The toll continues to rise of African swine fever (ASF) outbreaks in South Korea. Three more wild boars were found dead near the border with North Korea, bringing the number of ASF cases to 86 in South Korea.
The confirmation came just days after wild boar carcasses were found in Paju, just north of Seoul, KBS World Radio reports. The National Institute of Environmental Research on Saturday confirmed the detection of the ASF virus in the three pigs whose carcasses were discovered by local residents in Paju.
The carcasses were later buried and the area sterilized to prevent further spread of the deadly virus.
Officials say of the 86 confirmed ASF cases from wild boars, 31 were from Paju.
In May, North Korea confirmed its first ASF outbreak on a pig farm near its border with China.
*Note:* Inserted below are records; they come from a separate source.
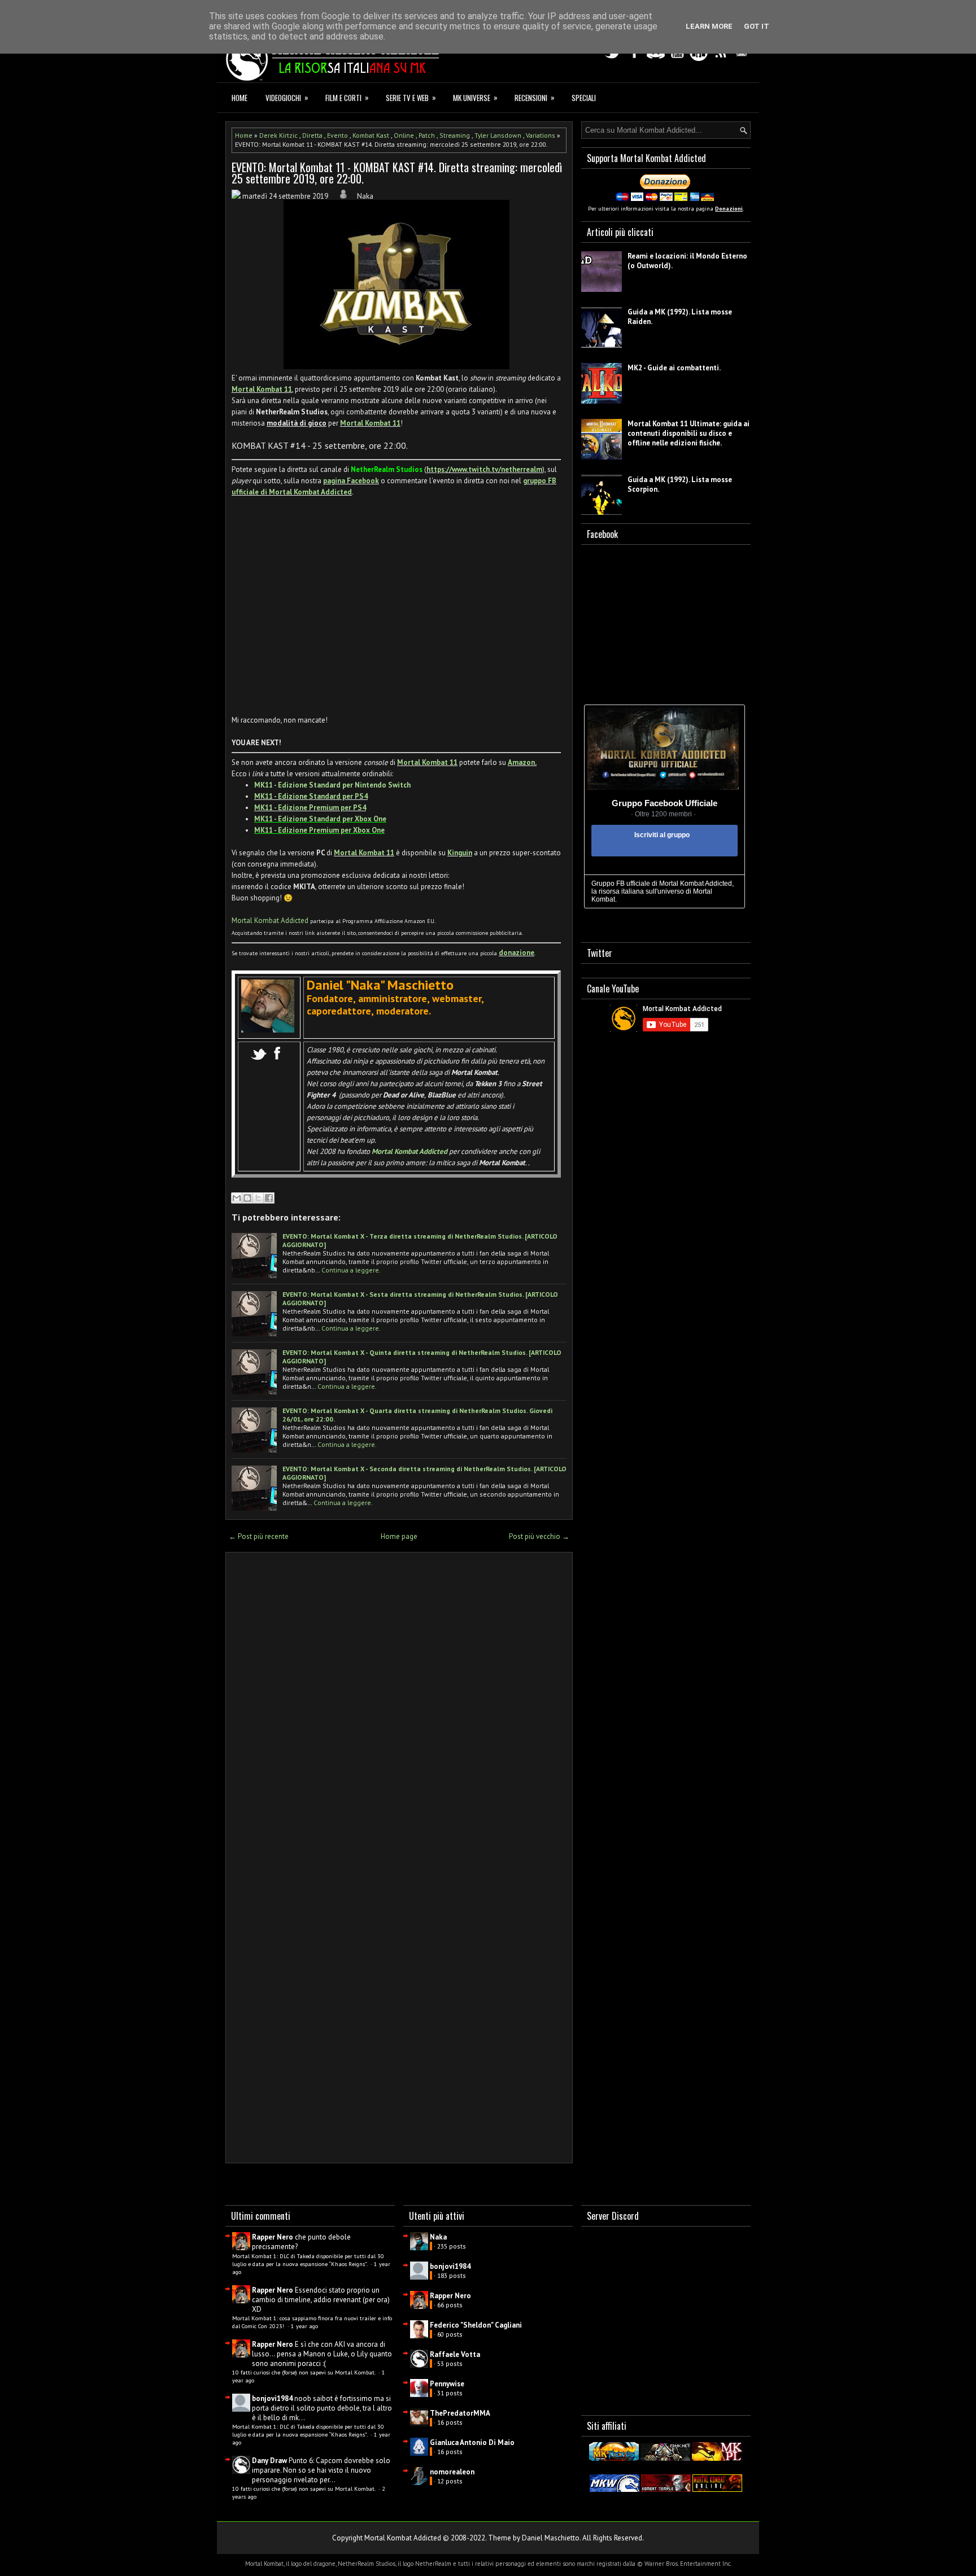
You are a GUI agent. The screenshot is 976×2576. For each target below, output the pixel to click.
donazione (516, 952)
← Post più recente (259, 1536)
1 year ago (304, 2326)
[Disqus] (399, 1709)
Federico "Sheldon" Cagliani (476, 2325)
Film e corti (347, 97)
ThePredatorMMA (460, 2413)
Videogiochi (286, 97)
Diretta (312, 135)
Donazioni (729, 208)
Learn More (709, 26)
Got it (756, 26)
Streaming (454, 135)
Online (404, 135)
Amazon (521, 762)
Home (239, 97)
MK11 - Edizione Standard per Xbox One (320, 819)
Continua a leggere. (351, 1270)
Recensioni (535, 97)
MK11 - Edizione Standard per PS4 (311, 796)
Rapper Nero (272, 2237)
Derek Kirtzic (278, 135)
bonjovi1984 (272, 2398)
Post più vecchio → (539, 1536)
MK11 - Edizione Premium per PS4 (310, 807)
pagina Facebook (351, 481)
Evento (337, 135)
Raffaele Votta (455, 2354)
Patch (427, 135)
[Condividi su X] (258, 1198)
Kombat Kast (370, 135)
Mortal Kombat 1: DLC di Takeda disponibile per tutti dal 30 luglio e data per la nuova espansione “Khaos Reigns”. (308, 2260)
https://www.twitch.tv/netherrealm (484, 469)
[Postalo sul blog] (247, 1198)
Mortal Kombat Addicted (270, 920)
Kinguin (459, 853)
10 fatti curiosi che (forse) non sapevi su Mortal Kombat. (304, 2372)
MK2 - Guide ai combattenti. (674, 368)
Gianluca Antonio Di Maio (472, 2442)
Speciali (584, 97)
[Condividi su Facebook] (268, 1198)
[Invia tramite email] (236, 1198)
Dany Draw (269, 2460)
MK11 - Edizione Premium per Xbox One (319, 830)
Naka (438, 2237)
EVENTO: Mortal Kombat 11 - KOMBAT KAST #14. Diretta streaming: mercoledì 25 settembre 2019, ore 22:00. (397, 172)
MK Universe (475, 97)
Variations (540, 135)
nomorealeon (452, 2472)
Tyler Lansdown (497, 135)
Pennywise (447, 2384)
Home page (399, 1536)
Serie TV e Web (411, 97)
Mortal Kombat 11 (262, 389)
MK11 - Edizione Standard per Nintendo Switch (332, 785)
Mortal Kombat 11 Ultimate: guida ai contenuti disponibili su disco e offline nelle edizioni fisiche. (689, 433)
South Korea has reported 14 cases of pigs infected with the disease on farms since September, the Korea Times reports.
Although South Korea has not reported any ASF cases on farms since October, wild boars continue to be found dead with ASF, mostly along the inter-Korean border.
ASF has no cure and no vaccine is currently available. The disease is not harmful to humans and poses no food safety risk. It is devastating to pigs, however, and has caused great upset in the global pork industry. Biosecurity is the best defense to keep the disease out of swine herds, experts say.